Sergio Marchionne, o gestor que começou por salvar da falência a Fiat SpA (então, grupo Fiat) em 2004, para depois fazer o mesmo com a Chrysler, criando a Fiat Chrysler Automobiles (FCA), permaneceu aos comandos deste que é o 8º maior  grupo automóvel do mundo até Julho de 2018. Viria a falecer, em Zurique, dia 25 desse mesmo mês, na sequência da operação a um tumor maligno no ombro. Mas o seu legado permanece vivo. Tanto que o presidente da FCA, John Elkann, fez questão de recordá-lo publicamente, um ano volvido após o falecimento do executivo italo-canadiano.

O exemplo que ele nos deu permanece forte e vivo em todos nós. Os valores humanos de responsabilidade e abertura, de que sempre foi o mais fervoroso defensor, continuam a viver em todas as nossas empresas. A cultura de excelência, tanto nos resultados como no modo como são alcançados, é parte integrante de cada uma delas”, declarou Elkann.

O presidente da FCA prossegue o elogio: “Estar-lhe-emos eternamente gratos por nos mostrar, com o seu exemplo, que a única coisa que realmente importa é nunca nos contentarmos com a mediocridade, lutando para mudar as coisas para melhor, para benefício da sociedade e do futuro, nunca para benefício próprio.”
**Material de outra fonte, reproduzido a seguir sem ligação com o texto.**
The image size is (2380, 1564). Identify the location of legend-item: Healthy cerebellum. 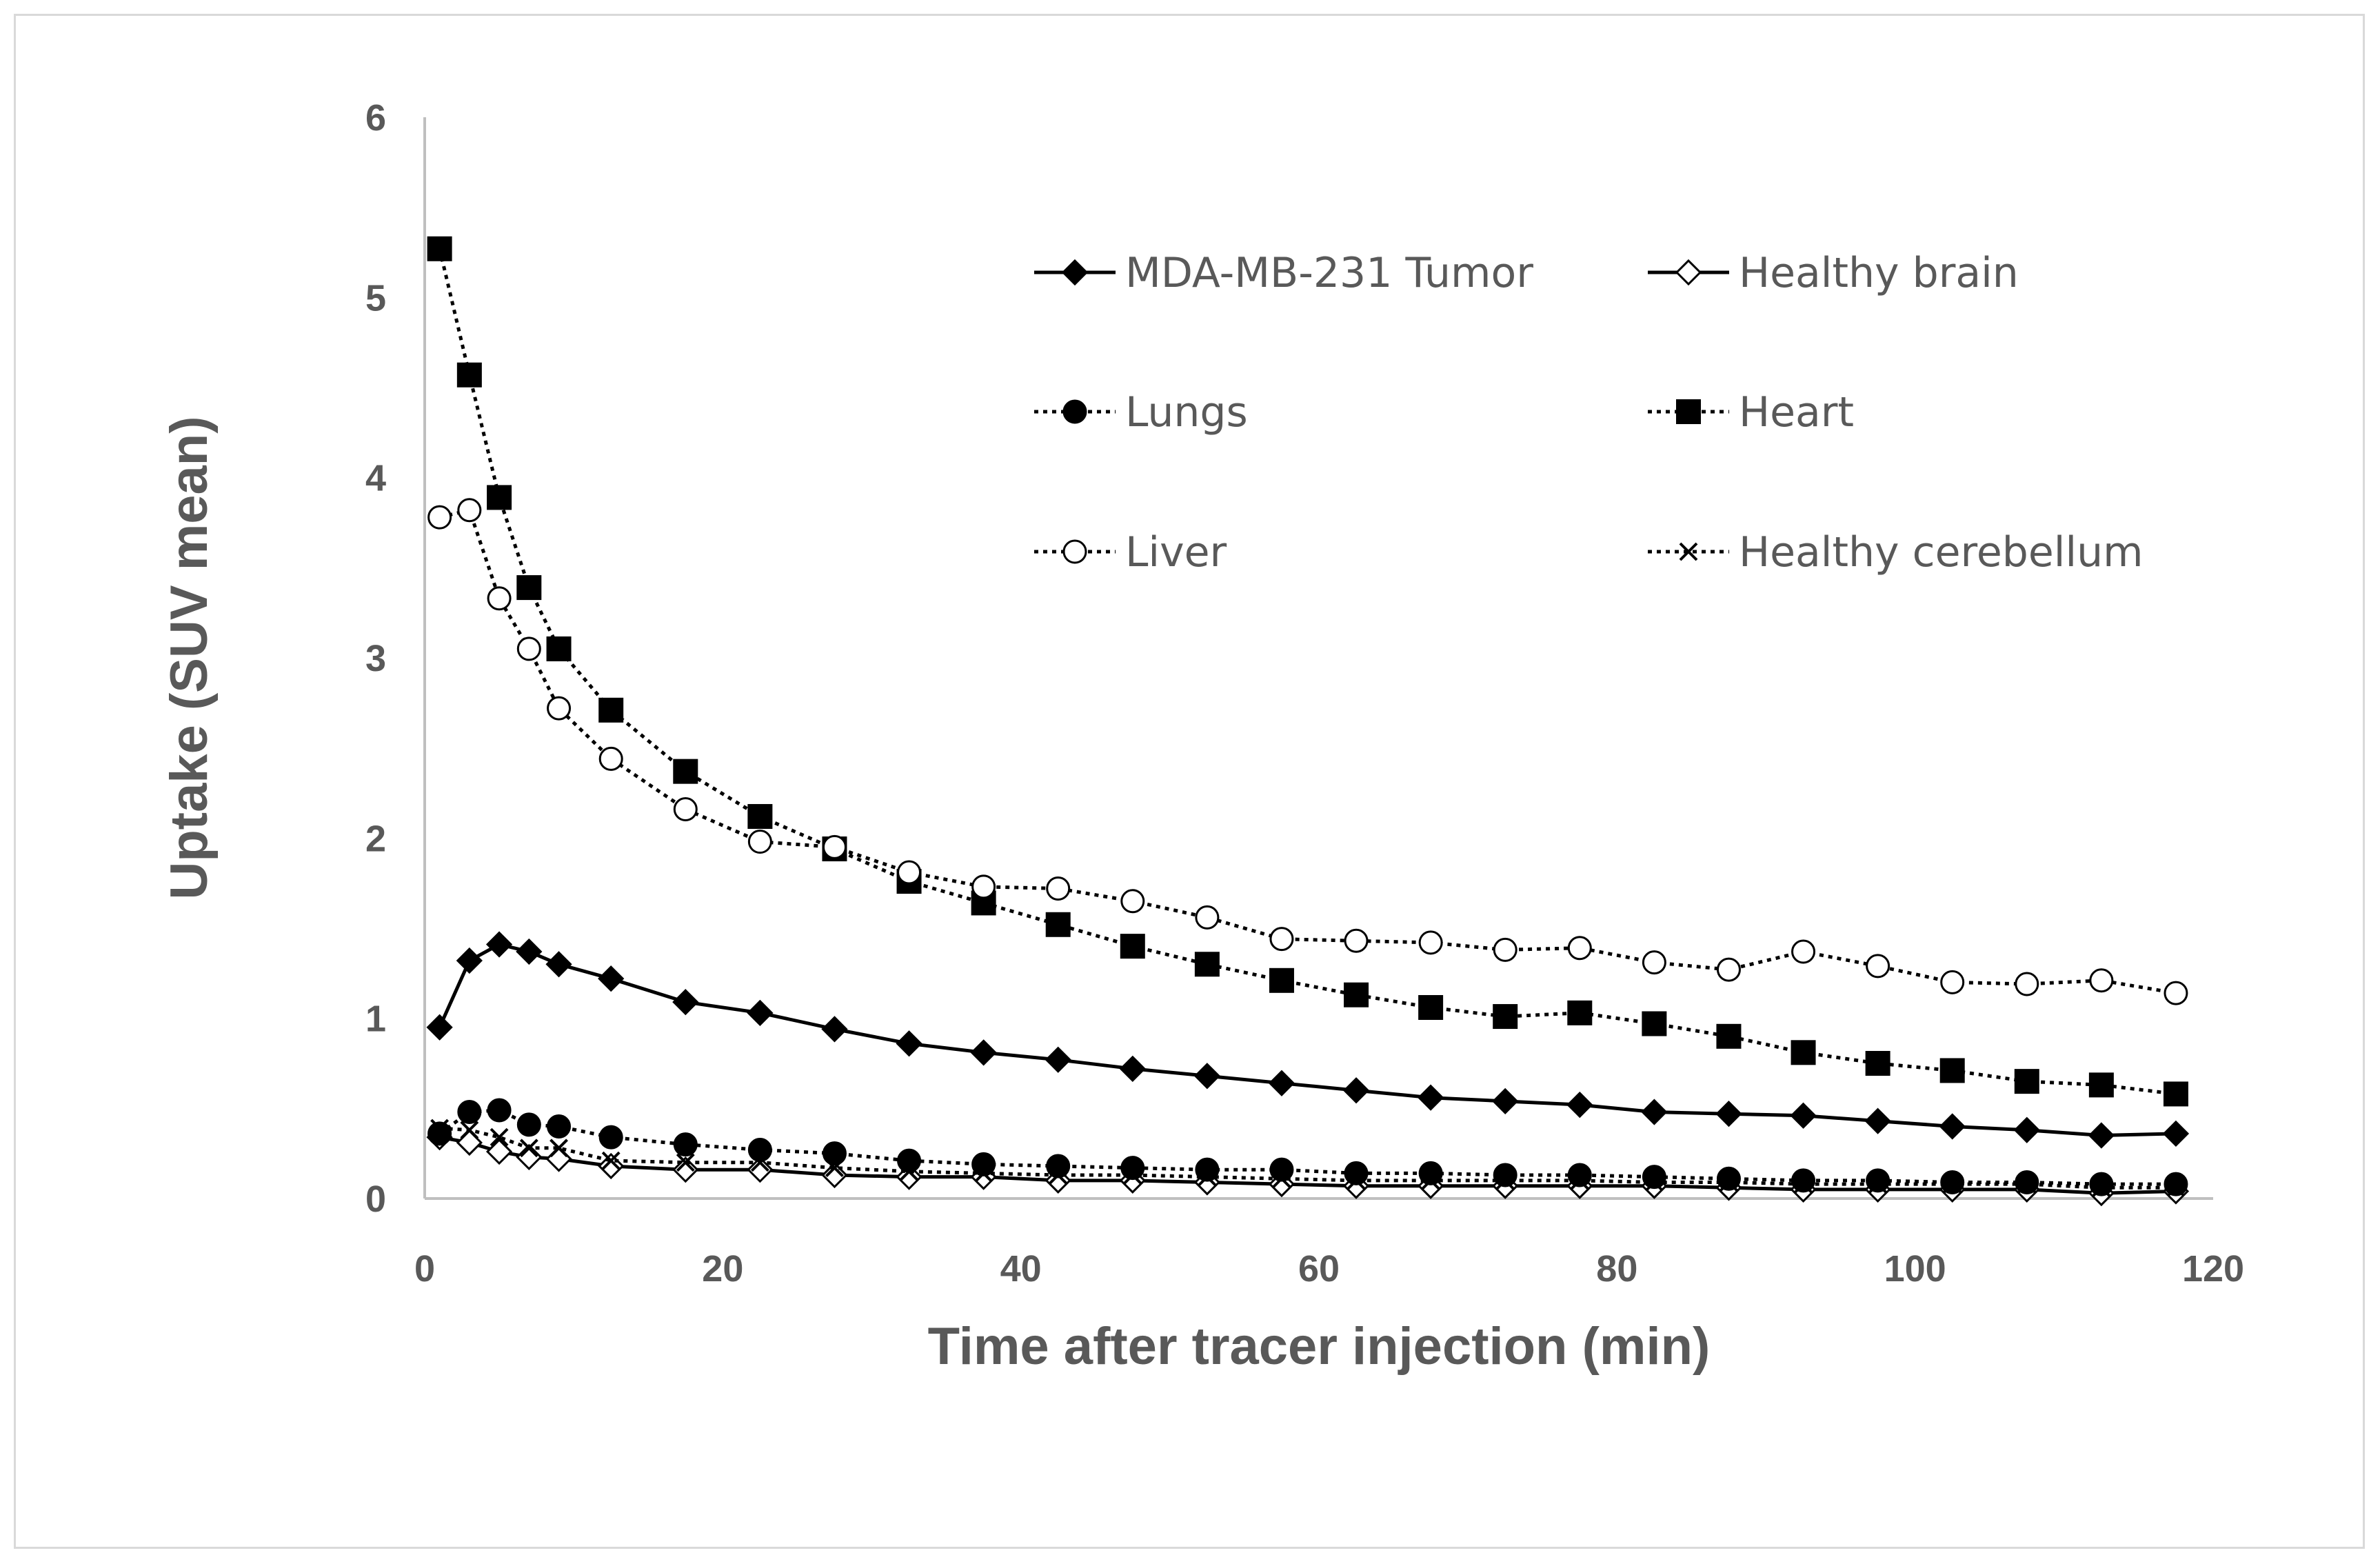
(1896, 552).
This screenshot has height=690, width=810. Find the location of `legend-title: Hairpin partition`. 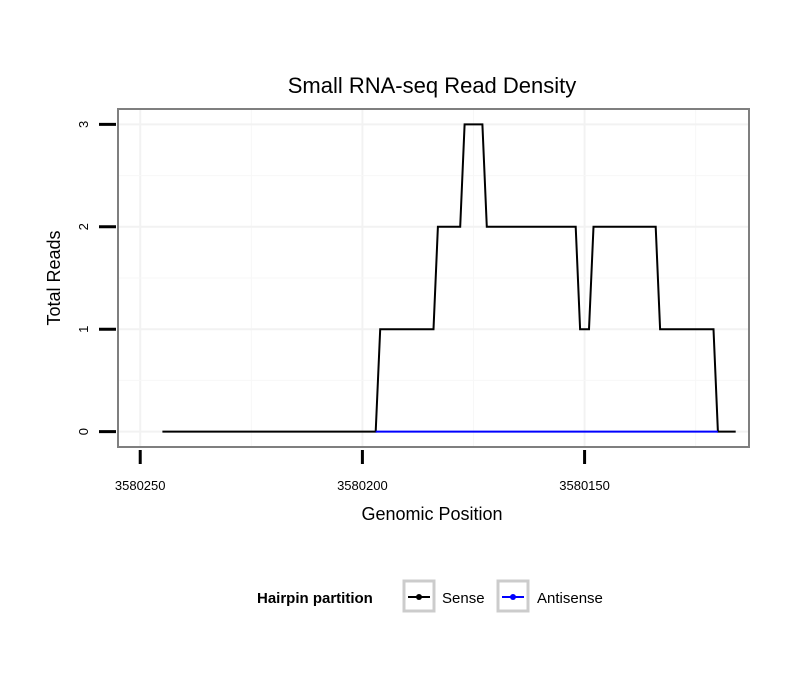

legend-title: Hairpin partition is located at coordinates (315, 598).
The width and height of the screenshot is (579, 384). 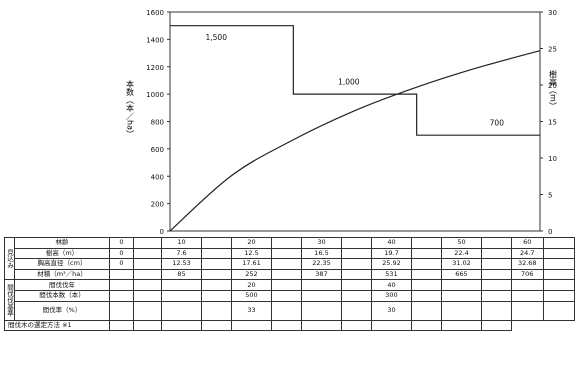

Sergio Marchionne, recordado por Elkmann como “o líder esclarecido”, “o homem” e “o amigo”, estava a ser tratado em Zurique há cerca de um ano, de acordo com a Reuters. Na cirurgia para a remoção do sarcoma terá tido complicações, que não foram clarificadas: escreveu-se que entrou em coma depois de uma embolia cerebral, da mesma forma que se apontou uma paragem cardiorrespiratória. Oficialmente, a FCA nunca se pronunciou acerca da causa de morte do gestor e as declarações do Hospital Universitário de Zurique tão pouco foram esclarecedoras. “Devido a uma doença grave, Sergio Marchionne foi tratado ao longo de mais de um ano, tendo sido usadas as mais avançadas soluções médicas. Esgotadas todas as possibilidades de tratamento, infelizmente, Marchionne faleceu”, resumiu o comunicado emitido na altura.